Prometheus vs StatsD for metrics collection

Yuvaraj Loganathan
3 min readAug 4, 2018

--

Metrics your health indicator

StastD was well know for metrics collection for almost an decade now. Initially popularised by Flickr in the days of flat metrics (Graphite) etc. One important evolution happened in the metrics collection and analyse space is metrics tagging. I would say metrics tagging revolutionised whole metrics space with better structure , filtering and group by. Today to use tags in StatsD one popular option would be using dogstatsd protocol(Evolution of plain statsd protocol with tags support).

Prometheus is very new to the metrics market but growing very fast and with the cncf.io boosters attached to it. Considering the idea for prometheus born from google from day one prometheus supported tags.

StatsD/Dogstatsd is just an protocol where prometheus umbrella project includes protocol, collection & time series database. Prometheus also has an alert manager.
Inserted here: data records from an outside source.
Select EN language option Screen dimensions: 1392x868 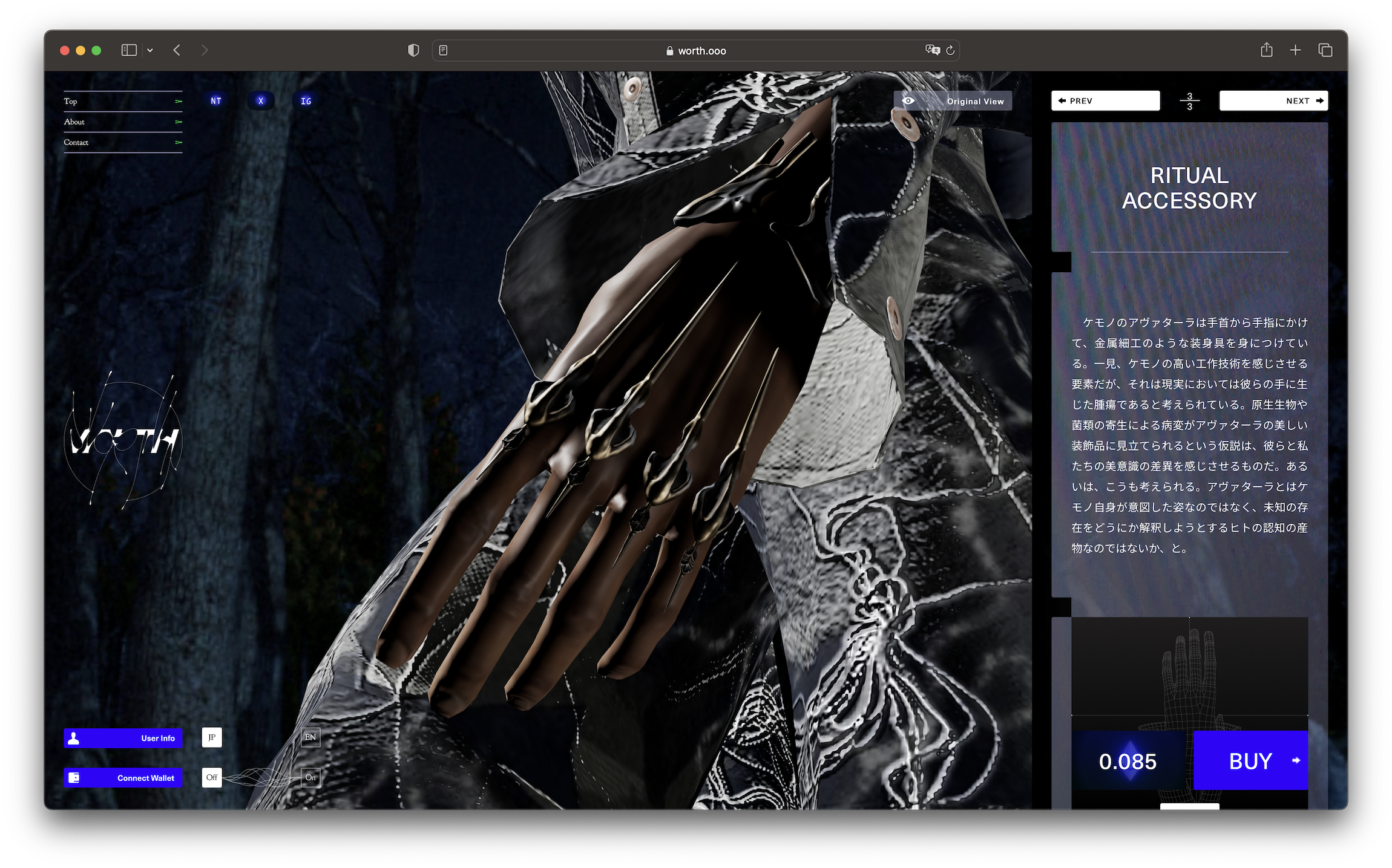pos(310,737)
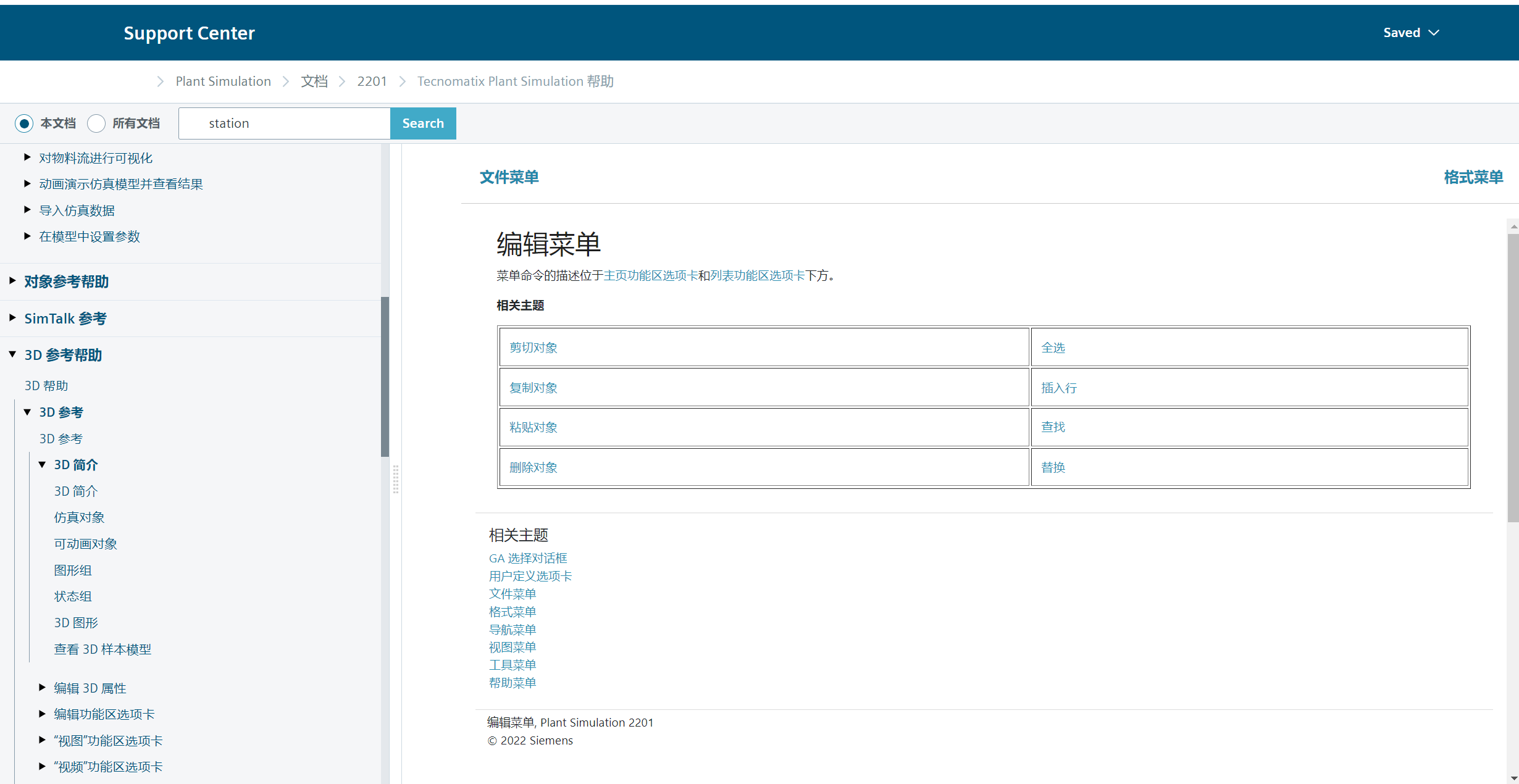Expand the 编辑 3D 属性 tree arrow
1519x784 pixels.
click(42, 687)
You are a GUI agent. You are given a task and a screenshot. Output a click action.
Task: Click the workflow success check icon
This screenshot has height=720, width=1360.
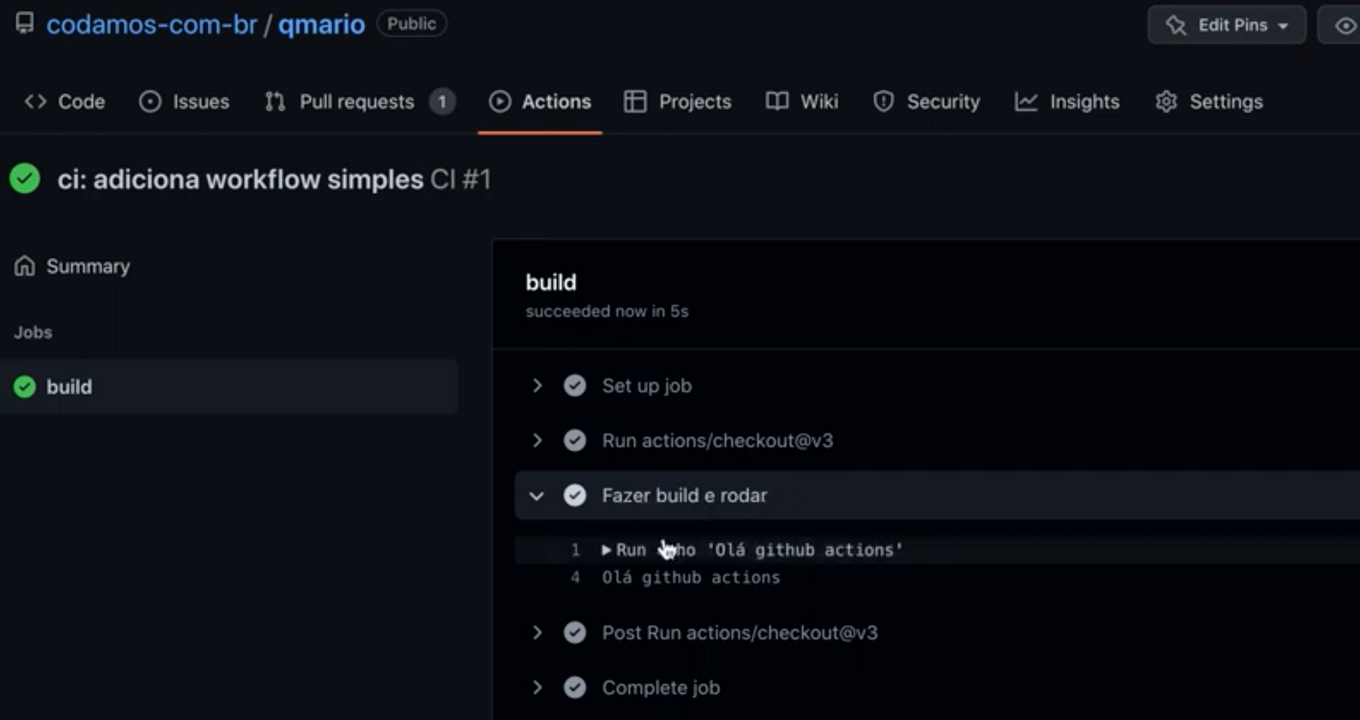pos(25,178)
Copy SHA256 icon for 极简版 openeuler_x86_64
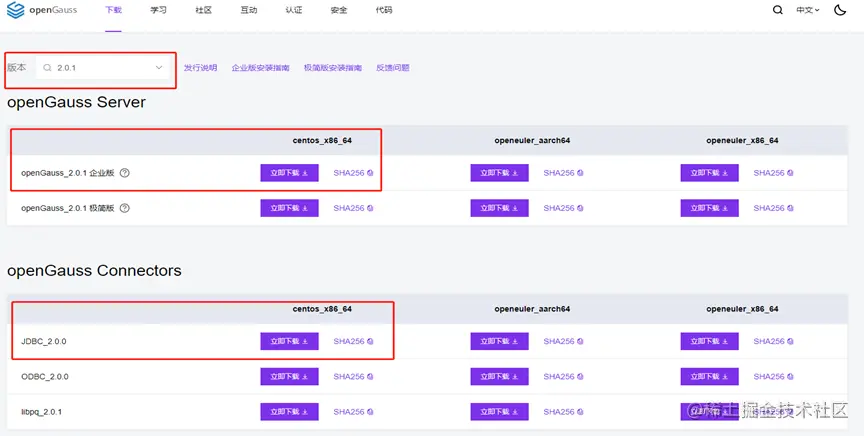 click(790, 208)
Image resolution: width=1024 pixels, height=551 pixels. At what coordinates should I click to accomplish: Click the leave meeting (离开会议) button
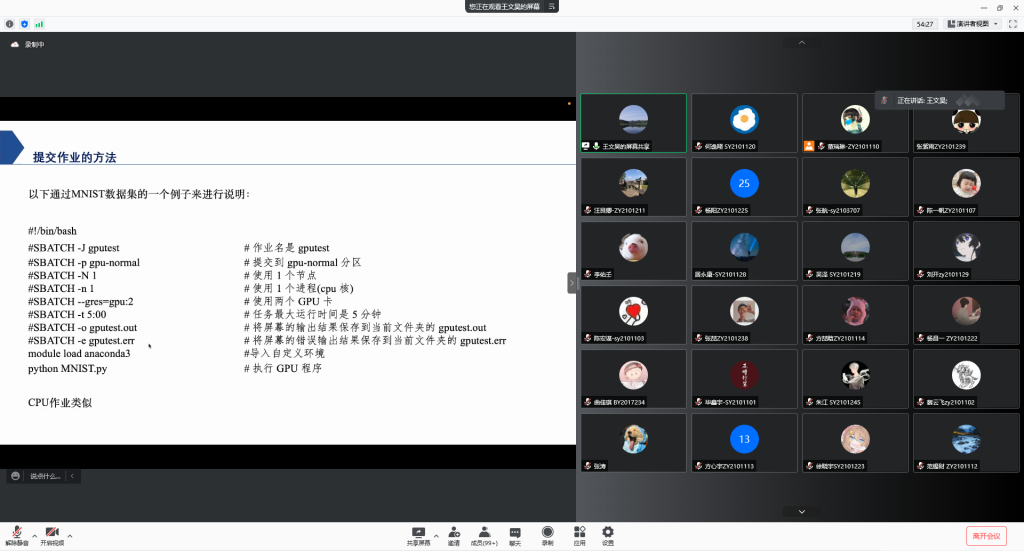click(986, 536)
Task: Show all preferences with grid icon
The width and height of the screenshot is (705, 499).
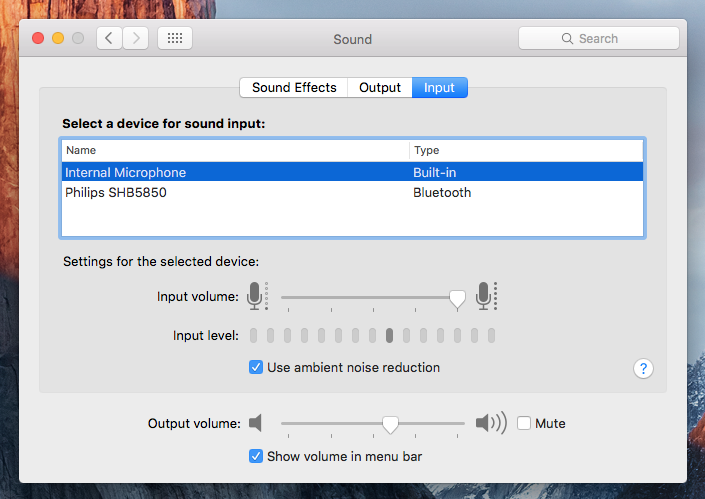Action: pos(175,38)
An prometheus equivalent example setup would include StatsD Server (Telegraf StatsD), time series database(InfluxDB) and Kapacitor for alerting.

Pros of StatsD:

  • Time to kickstart is very low considering all you need to know is statsd server ip , port and client library of you language.
  • Percentiles are calculated on the server side that will help us to collect aggregated views of multiple instances of same service.
  • Percentiles and histograms are calculated on server side relatively less overhead in the client application.
  • Transmits all the data over UDP protocol which avoids any network connectivity issues bringing down the whole application.
  • Short lived process can easily send metrics since StatsD is push based systems.
  • Relatively uses less memory because the metrics are pushed to server as it comes.
  • Implementation effort from developer side is less.

Cons of StatsD:

  • If there is an overload on StatsD server side then we may loose the metrics considering the metrics are transported over UDP.
  • The volume of statsD traffic will increase with the volume of your instrumentation (We can use sampling to reduce this).
  • If your StatsD traffic volume cannot fit into an single server then percentile calculation may not accurate considering that now percentiles are calculated across multiple servers.
  • Need to stitch together multiple tools(storage,alerting) to make it work.

Pros of prometheus:

  • Long term viability of the project as it comes under cncf foundation which comes under linux foundation.
  • Metric tags are supported first class.
  • Each metrics comes with an description which will help in understanding the metrics.
  • You can view per server level metrics in the local endpoints usually *http://localhost:8888/metrics*(Google calls it zPages) of the application.
  • If the prometheus server is down we won’t loose app metrics data because all the data is stored in the application memory.
  • Metrics protocol, storage , collection & alerting all comes out of the box.
  • Metric collection traffic does not increase proportionally with your application traffic growth as data is scrapped at fixed interval usually 10s.
  • Application availably can be figured out easily by deducing from the fact that if we are not able to scrap the metrics then application is not available.

Cons of prometheus:

  • Since prometheus is pull based metric collection system it demands service discovery(consul or etcd) to discover all the application prometheus endpoints.
  • Percentiles computation may not be give overall picture as percentiles are calculated at each instance level not at global level.
  • More memory is used as the metrics are locally stored in application memory.
  • Short lived process needs push gateway to push metrics.
  • Implementation and developer expertise required are high.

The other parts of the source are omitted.